Sapatos Trocados recebeu em 2015 o selo altamente recomendável da Fundação Nacional do Livro Infantil e Juvenil (FNLIJ). Em 2017, a mesma entidade premiou também a obra A Boca da Noite, como melhor livro para crianças. No mesmo ano, esta publicação ficou ainda em terceiro lugar na categoria melhor livro infantil do 59ª Prêmio Jabuti, o mais importante prêmio literário do Brasil. Além disso tudo, recentemente Cristino Wapichana foi o único brasileiro entre os dez melhores livros infantis de 2017 do prêmio Peter Pan, da Suécia, com A Boca da Noite. Além do idioma sueco, esta obra também ganhou versões em dinamarquês.


Ina Carolina

Nascida em Boa Vista, atualmente vive em São Paulo. É escritora e ilustradora. Em 2015, lançou o quadrinho independente Apneia.
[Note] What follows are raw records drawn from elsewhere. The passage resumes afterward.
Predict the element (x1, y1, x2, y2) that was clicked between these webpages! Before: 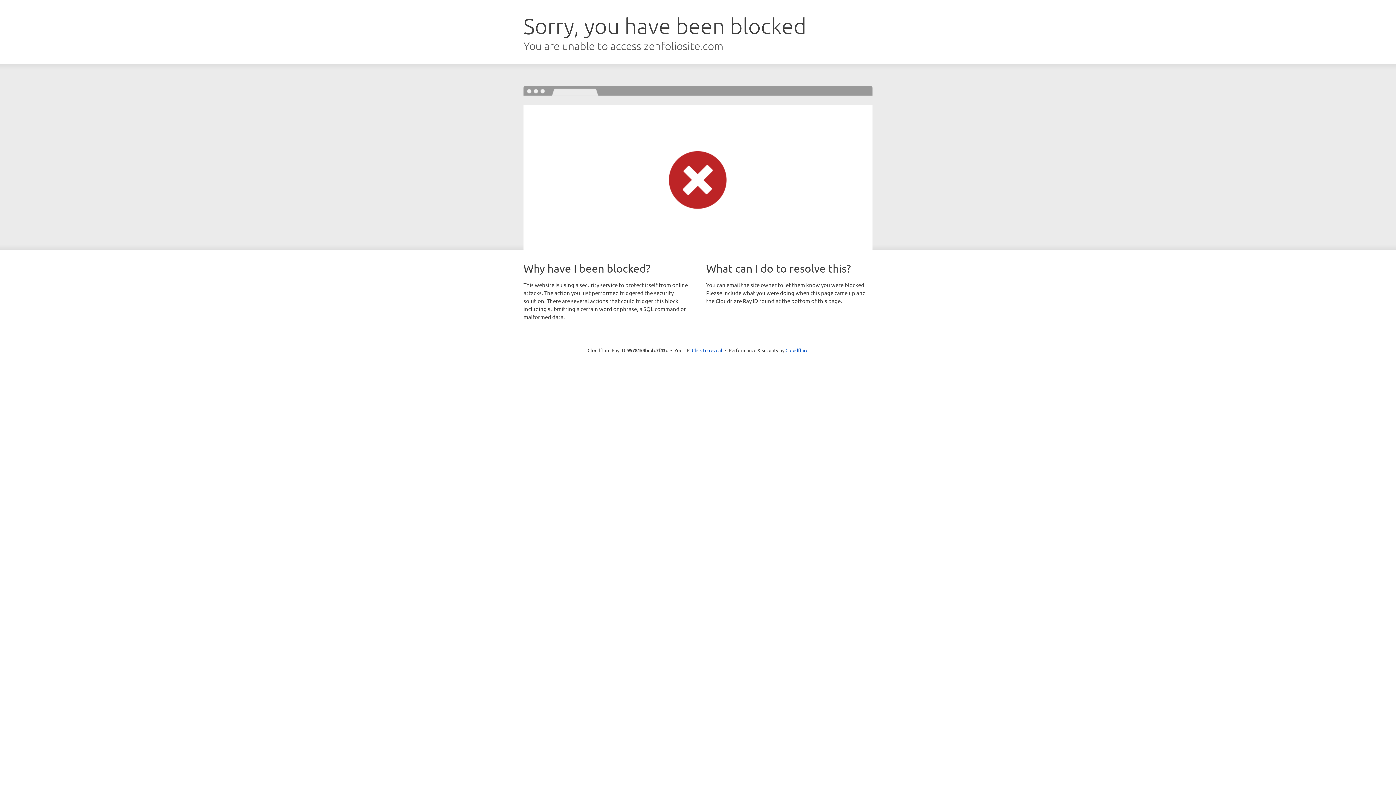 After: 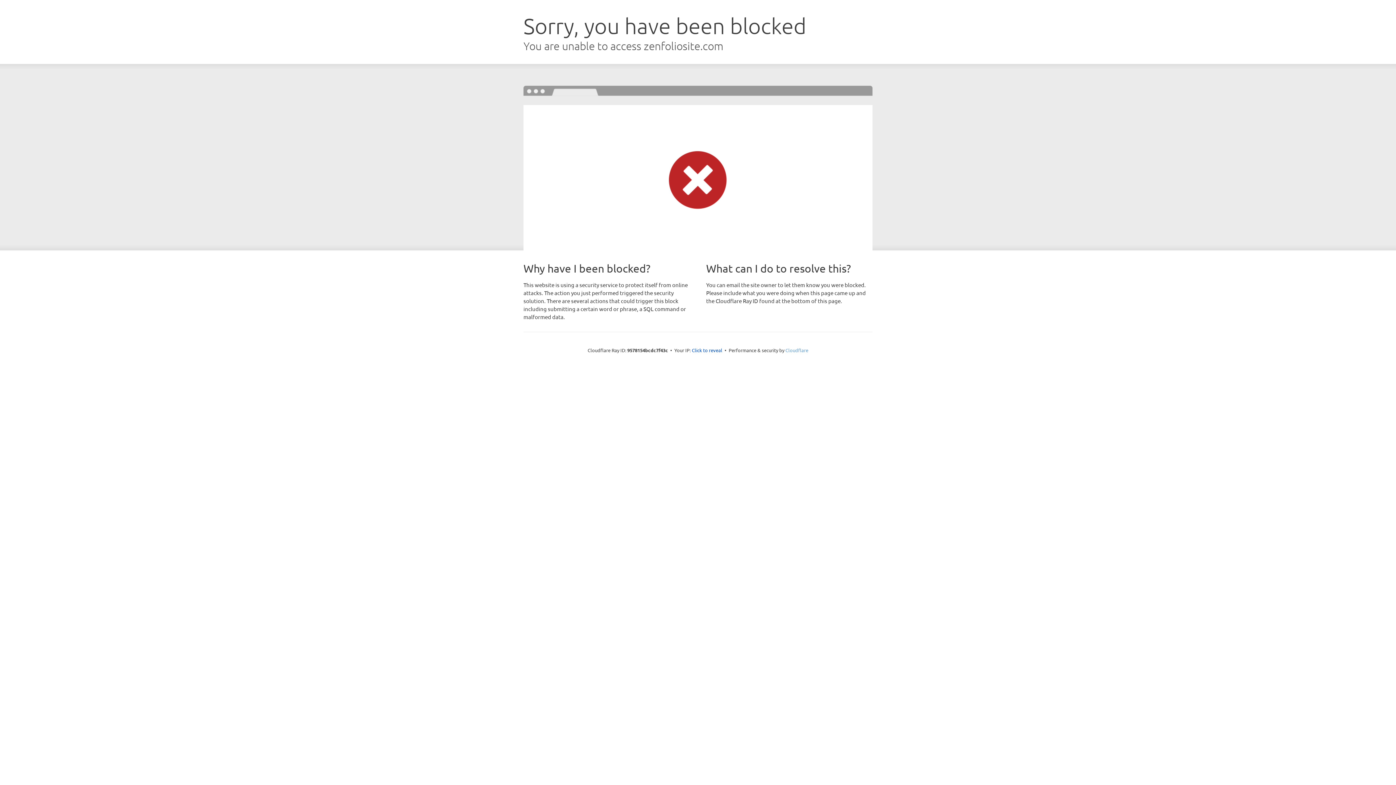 Action: label: Cloudflare bbox: (785, 347, 808, 353)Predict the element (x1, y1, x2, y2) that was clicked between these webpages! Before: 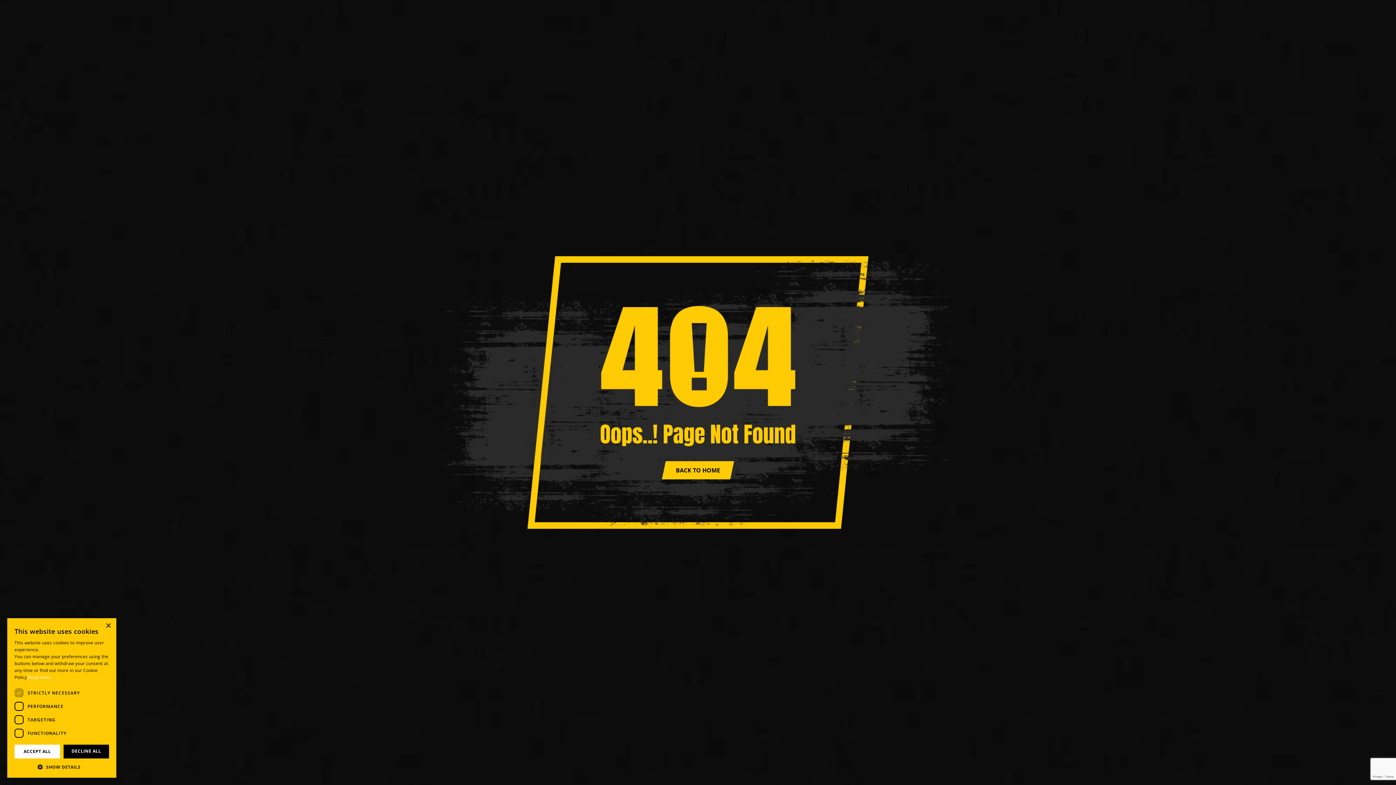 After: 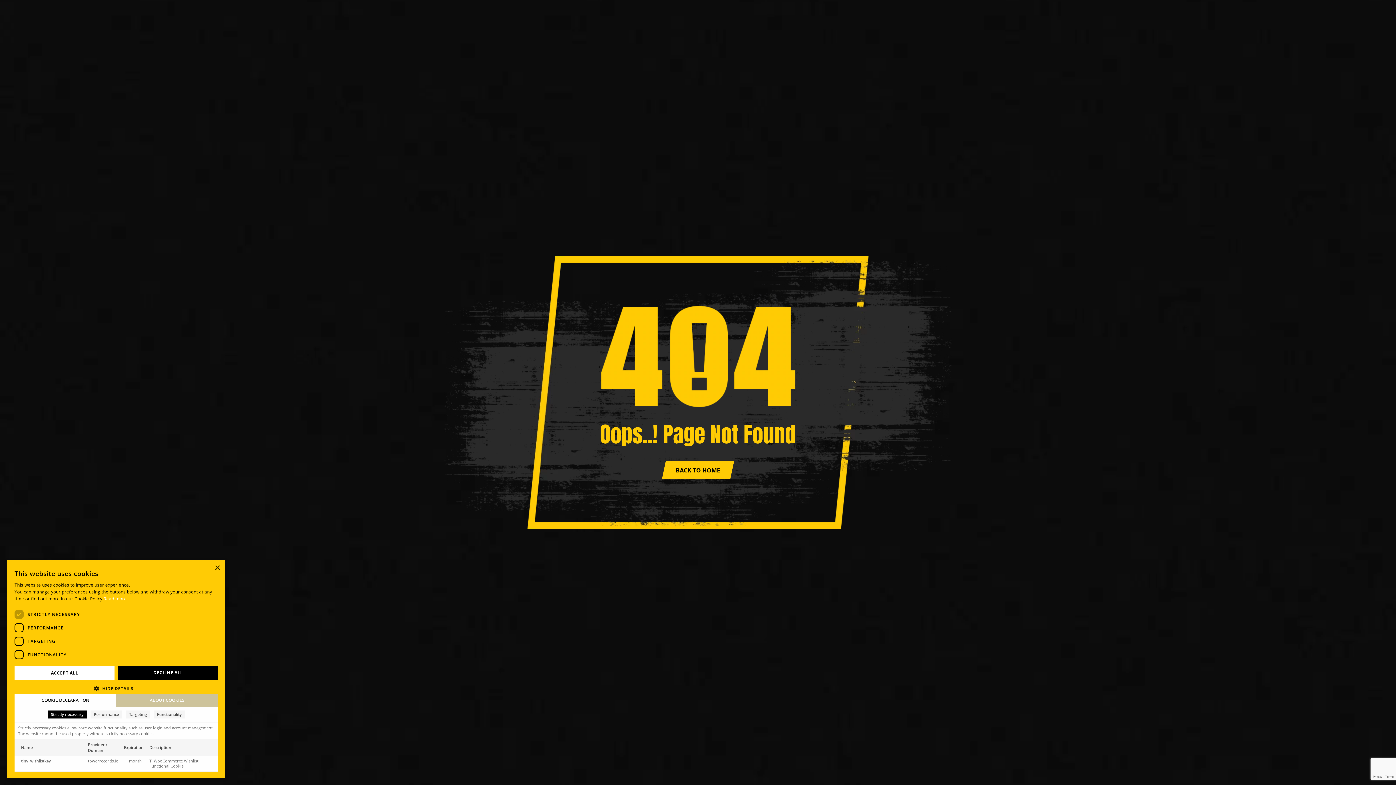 Action: bbox: (14, 763, 109, 770) label:  SHOW DETAILSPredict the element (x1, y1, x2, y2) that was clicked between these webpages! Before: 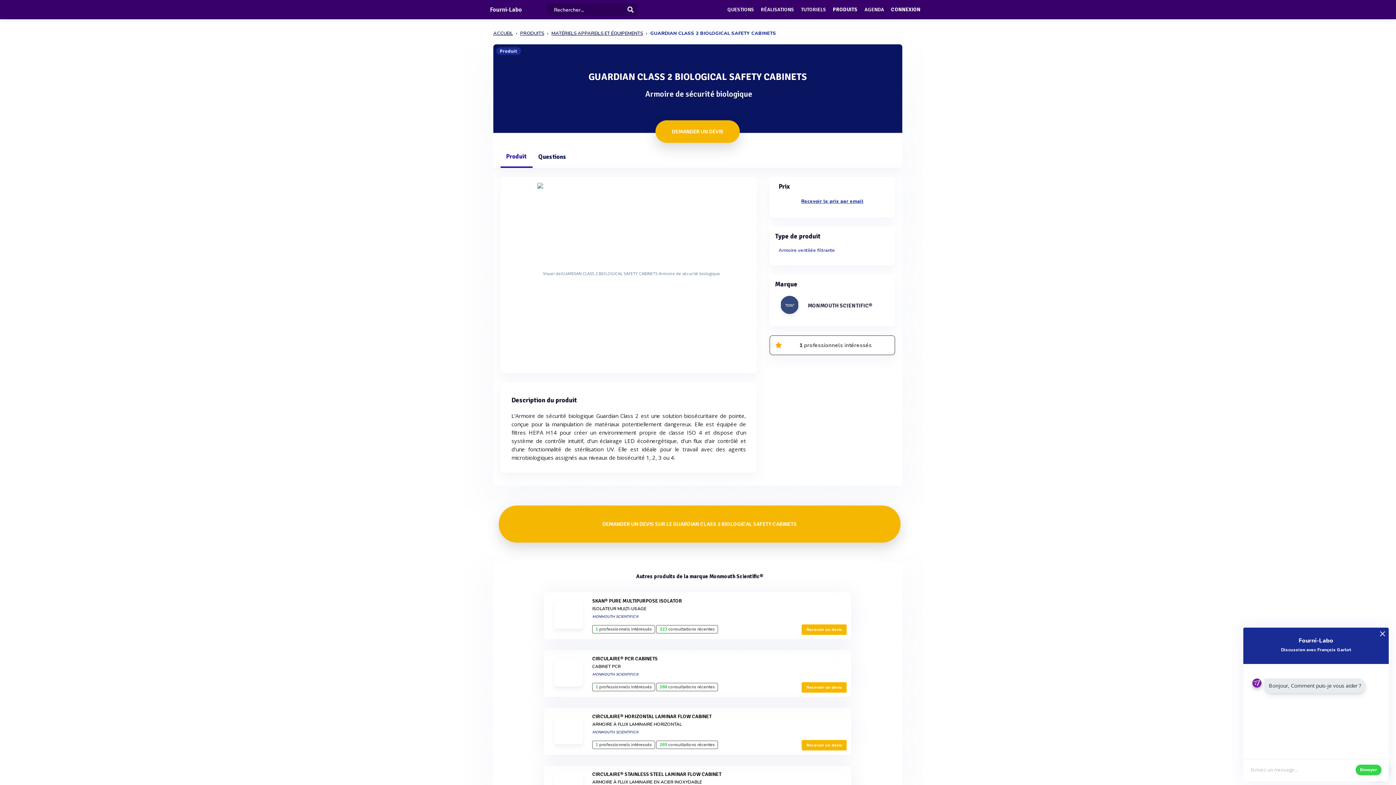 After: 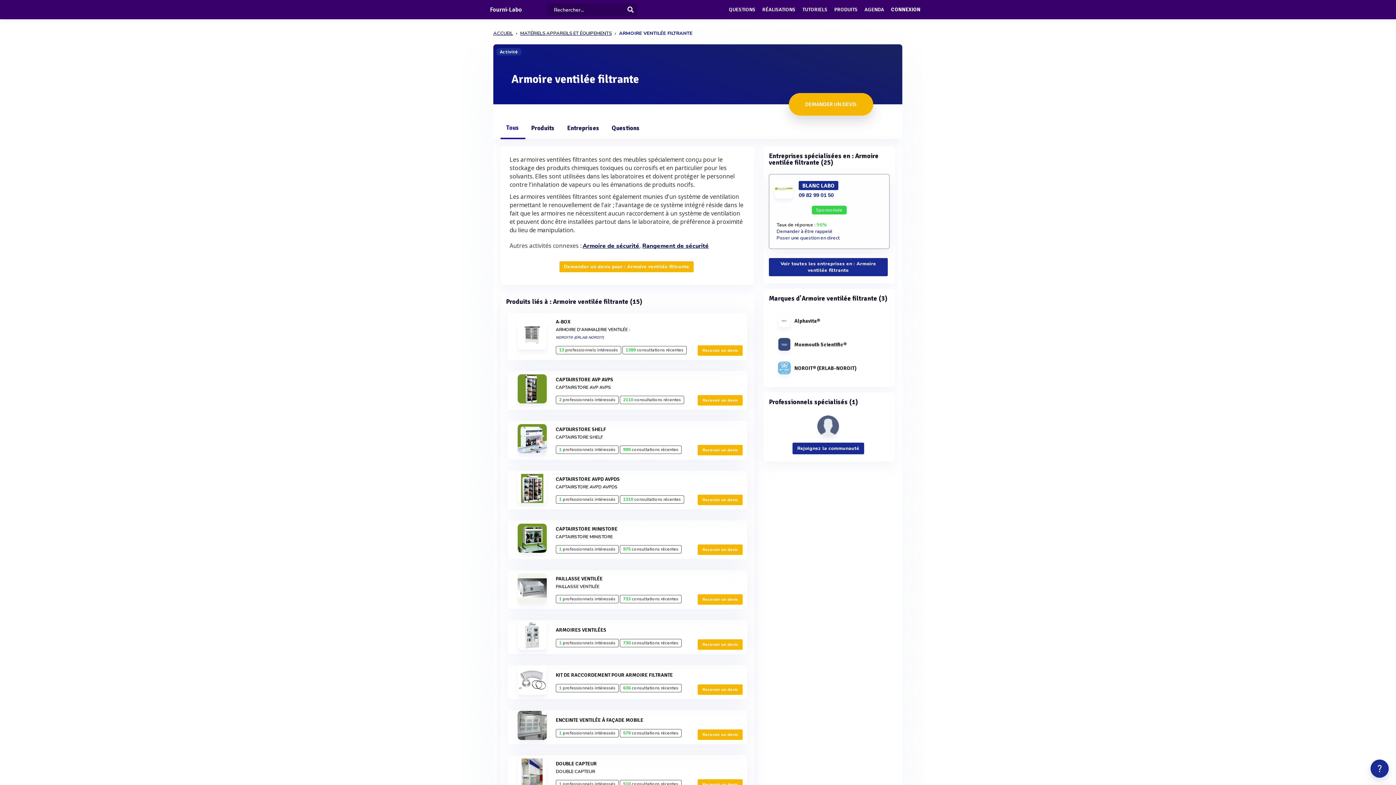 Action: bbox: (778, 248, 889, 256) label: Armoire ventilée filtrantePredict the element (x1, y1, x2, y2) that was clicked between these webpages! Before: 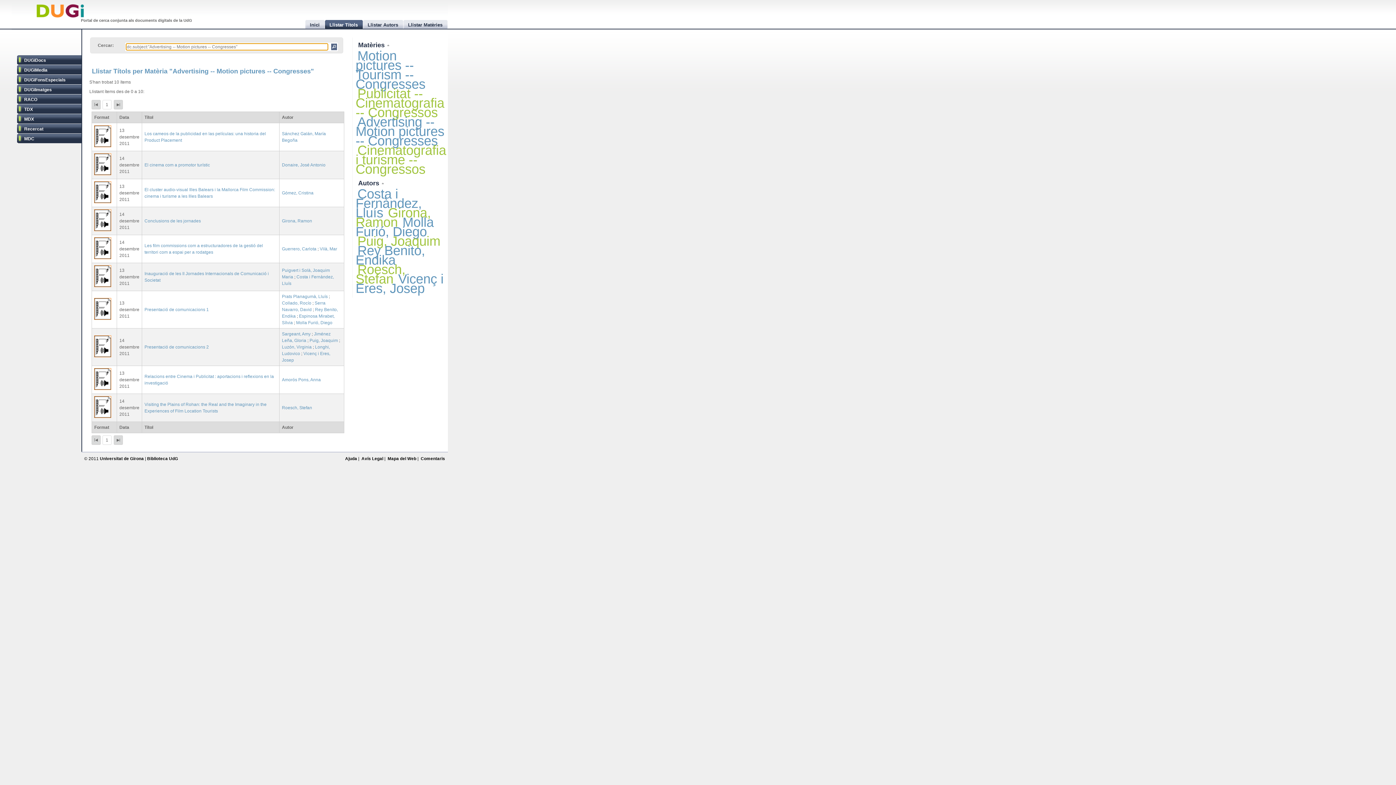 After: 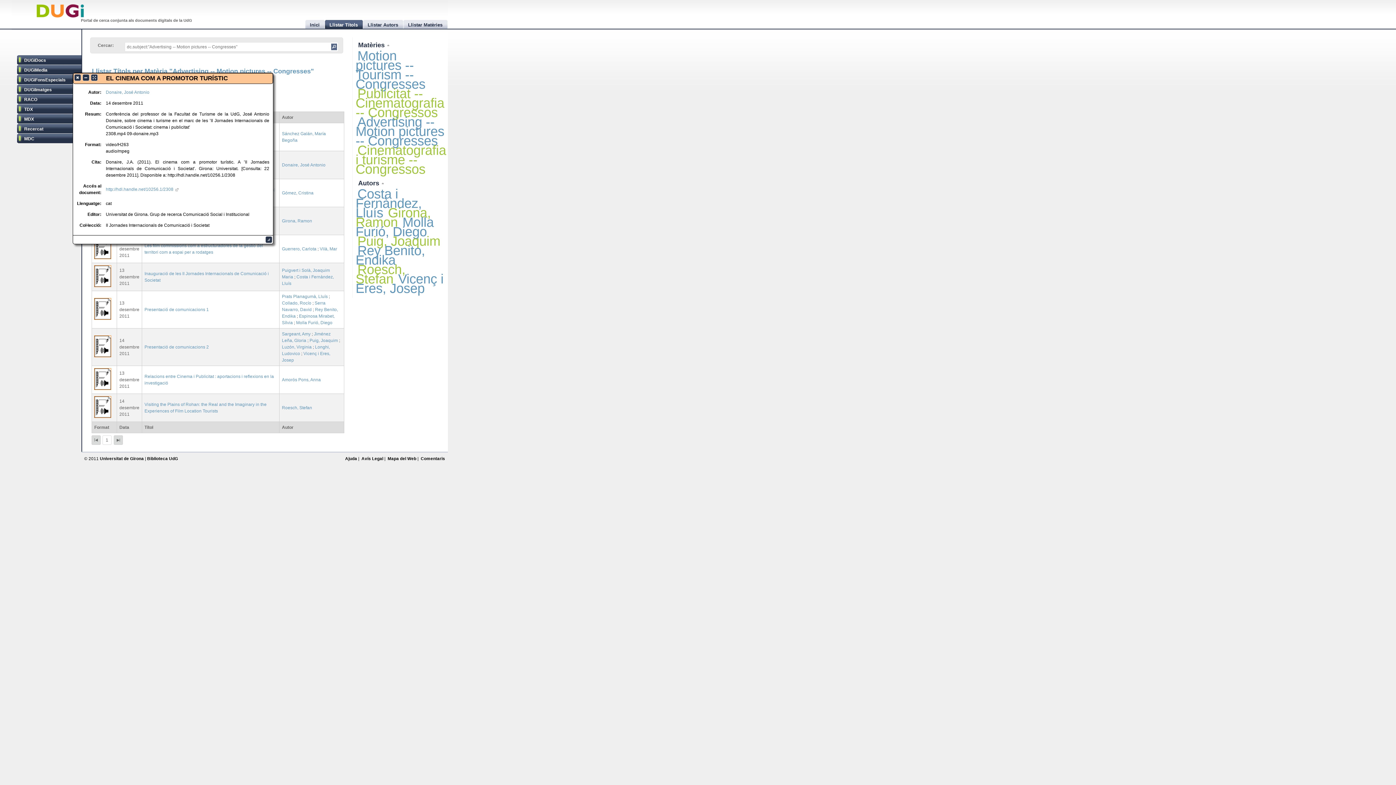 Action: bbox: (144, 161, 277, 168) label: El cinema com a promotor turístic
Junto com outros autores, Ina ganhou em 2017 o Prêmio Jabuti, na categoria Infantil Digital, com o livro Kidsbook Itaú Criança (2016, Agência África). Na obra, ela fez ilustrações para a história O Cabelo da Menina, escrita por Fernanda Takai, vocalista da banda Pato Fu. O livro também tem como autores: Marcelo Rubens Paiva e Alexandre Rampazo, Luis Fernando Verissimo e Willian Santiago, Adriana Carranca e Brunna Mancuso, Antonio Prata e Caio Bucaretchi.